**Provided material**

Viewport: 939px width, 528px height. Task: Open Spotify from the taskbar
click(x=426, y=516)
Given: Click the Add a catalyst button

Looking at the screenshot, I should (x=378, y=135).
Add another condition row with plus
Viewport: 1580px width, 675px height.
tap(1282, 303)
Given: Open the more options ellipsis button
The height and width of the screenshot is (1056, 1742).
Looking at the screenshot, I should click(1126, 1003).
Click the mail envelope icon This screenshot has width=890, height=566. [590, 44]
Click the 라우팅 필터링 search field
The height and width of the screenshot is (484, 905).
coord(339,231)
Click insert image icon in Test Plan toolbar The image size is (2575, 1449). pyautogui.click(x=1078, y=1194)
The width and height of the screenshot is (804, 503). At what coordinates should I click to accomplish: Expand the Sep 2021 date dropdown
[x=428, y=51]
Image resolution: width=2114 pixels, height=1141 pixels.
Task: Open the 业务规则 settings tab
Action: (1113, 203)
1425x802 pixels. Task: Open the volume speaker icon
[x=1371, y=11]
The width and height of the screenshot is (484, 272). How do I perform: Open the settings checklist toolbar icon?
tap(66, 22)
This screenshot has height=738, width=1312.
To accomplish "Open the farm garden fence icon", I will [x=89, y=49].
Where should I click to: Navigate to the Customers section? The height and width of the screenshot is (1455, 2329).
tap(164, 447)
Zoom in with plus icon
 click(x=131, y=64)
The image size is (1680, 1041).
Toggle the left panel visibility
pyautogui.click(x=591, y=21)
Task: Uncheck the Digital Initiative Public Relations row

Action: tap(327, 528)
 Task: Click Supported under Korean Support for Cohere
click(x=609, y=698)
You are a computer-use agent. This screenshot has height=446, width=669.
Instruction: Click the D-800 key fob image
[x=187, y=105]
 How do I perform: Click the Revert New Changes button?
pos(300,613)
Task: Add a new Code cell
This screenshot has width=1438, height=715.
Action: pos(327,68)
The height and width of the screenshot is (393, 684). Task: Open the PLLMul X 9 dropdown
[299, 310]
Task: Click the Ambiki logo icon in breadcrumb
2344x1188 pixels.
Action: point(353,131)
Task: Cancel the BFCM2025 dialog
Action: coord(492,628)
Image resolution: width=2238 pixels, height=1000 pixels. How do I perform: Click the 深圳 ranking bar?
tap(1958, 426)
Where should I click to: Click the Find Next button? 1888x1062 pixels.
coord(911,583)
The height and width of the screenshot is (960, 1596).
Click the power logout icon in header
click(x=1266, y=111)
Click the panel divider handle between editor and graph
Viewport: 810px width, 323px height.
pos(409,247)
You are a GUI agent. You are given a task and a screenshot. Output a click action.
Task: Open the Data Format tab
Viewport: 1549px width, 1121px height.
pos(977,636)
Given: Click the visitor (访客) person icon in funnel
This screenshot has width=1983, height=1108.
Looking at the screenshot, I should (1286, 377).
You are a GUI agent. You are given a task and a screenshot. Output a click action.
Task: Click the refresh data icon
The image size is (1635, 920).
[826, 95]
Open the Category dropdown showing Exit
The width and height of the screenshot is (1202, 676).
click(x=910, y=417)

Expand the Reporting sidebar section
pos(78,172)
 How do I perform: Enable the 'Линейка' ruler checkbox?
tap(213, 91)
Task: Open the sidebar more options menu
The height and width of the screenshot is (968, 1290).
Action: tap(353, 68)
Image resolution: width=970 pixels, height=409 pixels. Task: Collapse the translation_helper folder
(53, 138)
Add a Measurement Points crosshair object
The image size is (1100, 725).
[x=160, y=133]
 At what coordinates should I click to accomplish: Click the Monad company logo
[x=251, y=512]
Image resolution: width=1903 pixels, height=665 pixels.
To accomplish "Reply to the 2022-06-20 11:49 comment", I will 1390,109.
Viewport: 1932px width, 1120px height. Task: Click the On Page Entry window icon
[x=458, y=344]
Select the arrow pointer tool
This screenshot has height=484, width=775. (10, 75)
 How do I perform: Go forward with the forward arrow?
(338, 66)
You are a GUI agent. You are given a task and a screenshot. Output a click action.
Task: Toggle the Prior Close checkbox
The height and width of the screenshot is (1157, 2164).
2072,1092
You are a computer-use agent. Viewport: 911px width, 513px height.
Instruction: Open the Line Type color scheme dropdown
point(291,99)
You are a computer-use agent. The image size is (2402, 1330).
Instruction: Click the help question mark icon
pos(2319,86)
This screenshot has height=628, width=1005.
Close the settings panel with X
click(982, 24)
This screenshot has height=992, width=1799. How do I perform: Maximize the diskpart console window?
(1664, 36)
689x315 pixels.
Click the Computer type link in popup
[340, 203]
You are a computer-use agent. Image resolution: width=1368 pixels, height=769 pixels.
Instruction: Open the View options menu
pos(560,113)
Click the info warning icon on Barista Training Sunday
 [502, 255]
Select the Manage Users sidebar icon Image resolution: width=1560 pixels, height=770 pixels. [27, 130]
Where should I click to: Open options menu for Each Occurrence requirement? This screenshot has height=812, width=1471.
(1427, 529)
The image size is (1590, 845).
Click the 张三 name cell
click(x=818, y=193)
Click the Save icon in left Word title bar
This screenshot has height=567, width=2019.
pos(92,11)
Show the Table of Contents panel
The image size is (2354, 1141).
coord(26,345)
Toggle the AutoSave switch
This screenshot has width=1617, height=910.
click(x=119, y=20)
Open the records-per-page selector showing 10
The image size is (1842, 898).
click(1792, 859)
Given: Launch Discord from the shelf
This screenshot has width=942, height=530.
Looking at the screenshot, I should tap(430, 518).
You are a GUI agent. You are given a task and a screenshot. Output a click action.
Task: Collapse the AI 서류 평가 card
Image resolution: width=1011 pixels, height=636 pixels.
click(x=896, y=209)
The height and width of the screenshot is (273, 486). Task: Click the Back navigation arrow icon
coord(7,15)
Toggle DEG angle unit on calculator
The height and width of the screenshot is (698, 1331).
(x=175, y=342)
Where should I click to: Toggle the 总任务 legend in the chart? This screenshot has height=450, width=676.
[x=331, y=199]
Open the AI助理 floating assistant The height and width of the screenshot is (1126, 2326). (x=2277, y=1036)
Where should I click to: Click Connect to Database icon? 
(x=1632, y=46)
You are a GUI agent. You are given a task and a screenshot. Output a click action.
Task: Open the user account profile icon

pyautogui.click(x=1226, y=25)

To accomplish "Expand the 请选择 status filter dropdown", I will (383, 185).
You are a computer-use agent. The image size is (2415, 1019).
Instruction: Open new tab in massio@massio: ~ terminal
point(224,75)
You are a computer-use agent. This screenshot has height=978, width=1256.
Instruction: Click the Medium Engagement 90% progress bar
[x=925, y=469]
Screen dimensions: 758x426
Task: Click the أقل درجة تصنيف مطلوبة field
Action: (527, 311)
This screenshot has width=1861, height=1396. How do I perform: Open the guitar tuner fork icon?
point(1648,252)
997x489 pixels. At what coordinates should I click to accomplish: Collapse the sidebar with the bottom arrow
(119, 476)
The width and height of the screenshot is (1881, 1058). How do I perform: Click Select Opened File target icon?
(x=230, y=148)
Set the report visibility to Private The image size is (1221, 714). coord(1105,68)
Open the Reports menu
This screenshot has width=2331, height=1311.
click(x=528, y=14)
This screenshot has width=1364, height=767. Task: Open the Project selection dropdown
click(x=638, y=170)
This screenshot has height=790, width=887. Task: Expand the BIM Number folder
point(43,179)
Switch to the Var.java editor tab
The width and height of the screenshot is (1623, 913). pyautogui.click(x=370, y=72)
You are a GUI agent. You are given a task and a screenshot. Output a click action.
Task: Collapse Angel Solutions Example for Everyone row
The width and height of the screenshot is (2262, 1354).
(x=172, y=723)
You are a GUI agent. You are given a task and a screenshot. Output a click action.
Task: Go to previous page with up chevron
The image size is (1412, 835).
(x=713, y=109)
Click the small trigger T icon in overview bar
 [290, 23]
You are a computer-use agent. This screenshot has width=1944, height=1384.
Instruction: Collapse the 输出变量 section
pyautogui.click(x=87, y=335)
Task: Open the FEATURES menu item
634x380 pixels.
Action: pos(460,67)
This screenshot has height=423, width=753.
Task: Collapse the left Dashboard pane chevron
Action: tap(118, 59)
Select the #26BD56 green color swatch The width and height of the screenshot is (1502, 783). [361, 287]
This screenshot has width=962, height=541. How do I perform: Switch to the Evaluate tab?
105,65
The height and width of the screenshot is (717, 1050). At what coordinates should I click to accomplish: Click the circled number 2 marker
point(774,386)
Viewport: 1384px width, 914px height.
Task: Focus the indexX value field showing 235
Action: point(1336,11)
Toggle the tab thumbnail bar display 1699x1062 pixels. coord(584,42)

**Brief**
Using the data above, reproduce exactly the lines from the line that contains "This screenshot has width=1364, height=767." through the line that contains "Task: Open the FEATURES menu item", including both.

**Output**
This screenshot has width=1364, height=767. Task: Open the Project selection dropdown
click(x=638, y=170)
This screenshot has height=790, width=887. Task: Expand the BIM Number folder
point(43,179)
Switch to the Var.java editor tab
The width and height of the screenshot is (1623, 913). pyautogui.click(x=370, y=72)
You are a GUI agent. You are given a task and a screenshot. Output a click action.
Task: Collapse Angel Solutions Example for Everyone row
The width and height of the screenshot is (2262, 1354).
(x=172, y=723)
You are a GUI agent. You are given a task and a screenshot. Output a click action.
Task: Go to previous page with up chevron
The image size is (1412, 835).
(x=713, y=109)
Click the small trigger T icon in overview bar
 [290, 23]
You are a computer-use agent. This screenshot has width=1944, height=1384.
Instruction: Collapse the 输出变量 section
pyautogui.click(x=87, y=335)
Task: Open the FEATURES menu item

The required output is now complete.